Niantic is probably one of the most revenue-heavy startup dabbling in phone AR, even if it is a bit of a false idol for the industry. Nobody seems to think of Niantic as a capital-A augmented reality startup, but it’s clear that team behind Pokémon Go sees the technology as a not-fully-tapped reservoir of potential for future gaming experiences that feel more social and more immersive than any mobile RPG that’s sucking up the majority of your playtime today. The company’s new Harry Potter title still doesn’t have a release date, we haven’t seen any gameplay, but we do know that AR plays a part in the title in some capacity. We’ll see if they figure out things the rest of the industry hasn’t.
Platform tech opportunities
Part of this broader content pain is the fact that some known platform fundamentals are still getting tackled. In 2018, the startups in the AR that were raising the most buzz were so-called “AR cloud” startups, teams that were largely focused on solving more fundamental back-end problems around localization and mapping. It turns out “simple” problems like getting a bunch of users in a single session or keeping tracking of objects you’ve moved around between sessions are actually incredibly complex.
A big issue is that AR fundamentally relies on a level of spatial understanding that goes far beyond grasping geometry. For all the ground that has been traversed by computer vision researchers this year, issues like segmenting environments by objects and accurately identifying them are still in the earliest stages. When you think of AR tech as a subset of vision problems, you realize that products today are being approached in a kind of bizarre manner.
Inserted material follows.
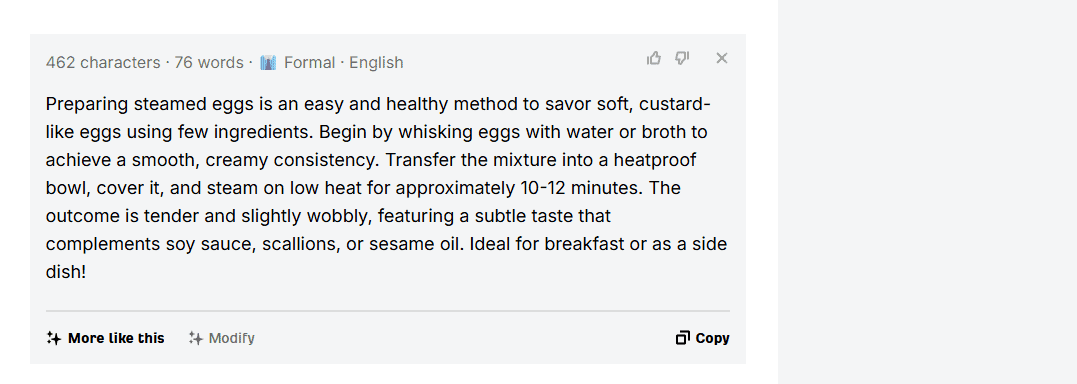Click the closing word dish! in text
This screenshot has height=384, width=1077.
click(66, 272)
Google has been making worthwhile movements in proliferating their Lens computer vision engine across new apps and devices. In a very round about way the company seems to have come to the worthwhile perspective that mapping an environment spatially doesn’t really help you that much if you can’t parse the contextual nuances of what the camera is actually looking at as well.
A lot of the AR startups in this space have raised some cash on the backs of the smartphone AR trend and the hundreds of millions of potential users, but it still seems pretty dubious whether this market has legs. Fortunately, most of these solutions have wide applicability across future industries like robotics and autonomous vehicles as well, helping computers interface with the real world through visual and geographic cues, but their utility might not be as ripe as they’d hope.
This is an area where Magic Leap could be poised to find some relatively near-term success. The startup’s top brass spent a hefty amount of time at their developer conference talking about the “Magicverse,” basically their vision for bringing localized AR layers onto geographic spaces where users with Magic Leap glasses could observe the content. Without having taken a peek at the tech they’re working with, their biggest advantage seems to rely on their partnership with AT&T which is poised to start working more seriously with 5G in 2019.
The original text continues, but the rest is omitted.